7/10
Decent Documentary about Columbia Pictures.
24 May 2008
Warning: Spoilers
Glenn Close is the hostess and narrator of this documentary that covers Columbia from its beginnings to 1999. Glenn Close is, as usual, appealing and intelligent, but any documentary has to be judged on its script and on its structure.

And, in fact, it's not bad on either count. The greatest danger lurking in the shadows of this sort of endeavor is a kind of super patriotic, hagiographic bloviating. We've seen it often enough before. (See the AFI's history of American movies, in which American values are "a candle in the mind.") This narration, however, doesn't turn Harry Cohn, a notorious bonehead, into a kindly and generous avuncular figure. Audio clips from interviews with some of his subordinates -- and from Close's narrative itself -- are fairly straightforward about the kind of guy Cohn was.
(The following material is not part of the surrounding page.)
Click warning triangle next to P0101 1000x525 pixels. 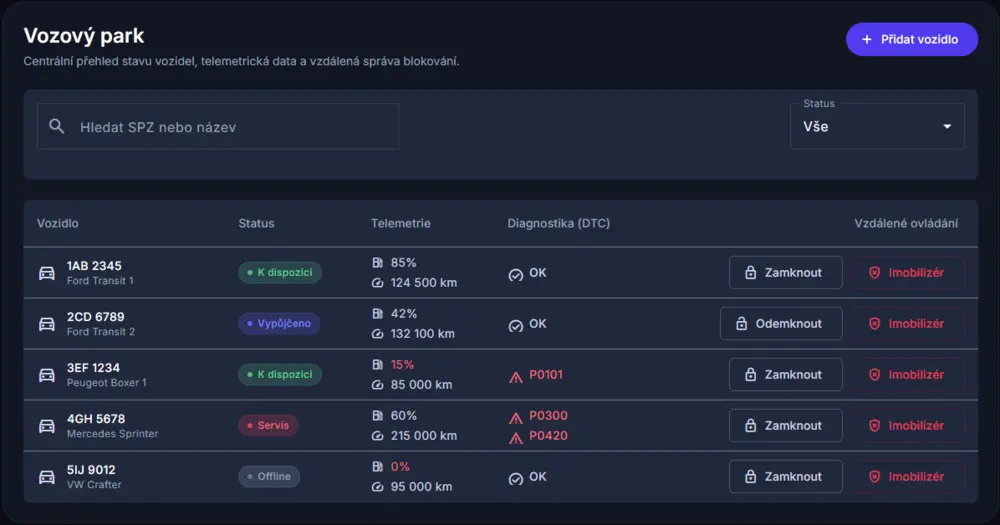point(516,376)
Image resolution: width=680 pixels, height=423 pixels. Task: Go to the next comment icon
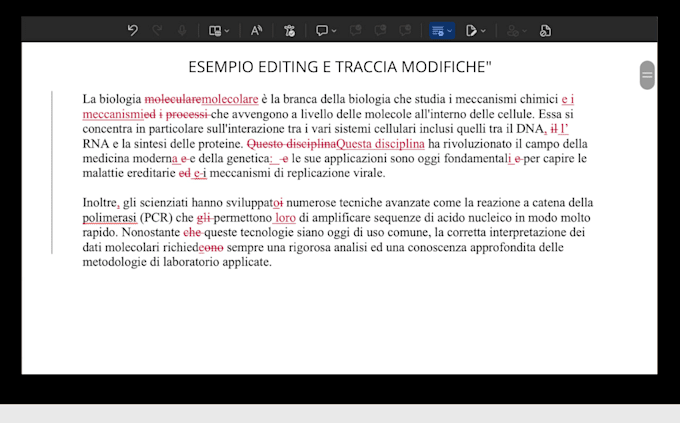405,30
Nobody liked him, it seems, except a few beautiful women who thought they might be in a position to marry him.

Not to put Cohn down too much, or to put the studio down at all. The big three studios throughout the sound era were MGM, 20th-Century Fox, and Warner Brothers. Harry Cohn and his brother Jack established Columbia and although it was never as BIG as the others, confined for most of its existence to Gower Gulch, the studio did back some unimpeachable films, including a few true masterpieces like "On the Waterfront" and "Lawrence of Arabia." The studio's clunkers are briefly referred to as well -- "The Last Action Hero", for instance.

The clips from the productions are long enough to get a feel for what the films must have been like, to grasp something of the tone of the films.

It isn't a bad documentary if you have a casual interest in movies, and if you're a film buff you must see it to refresh your data base. I was surprised at the number of good movies Columbia managed to put out in its time.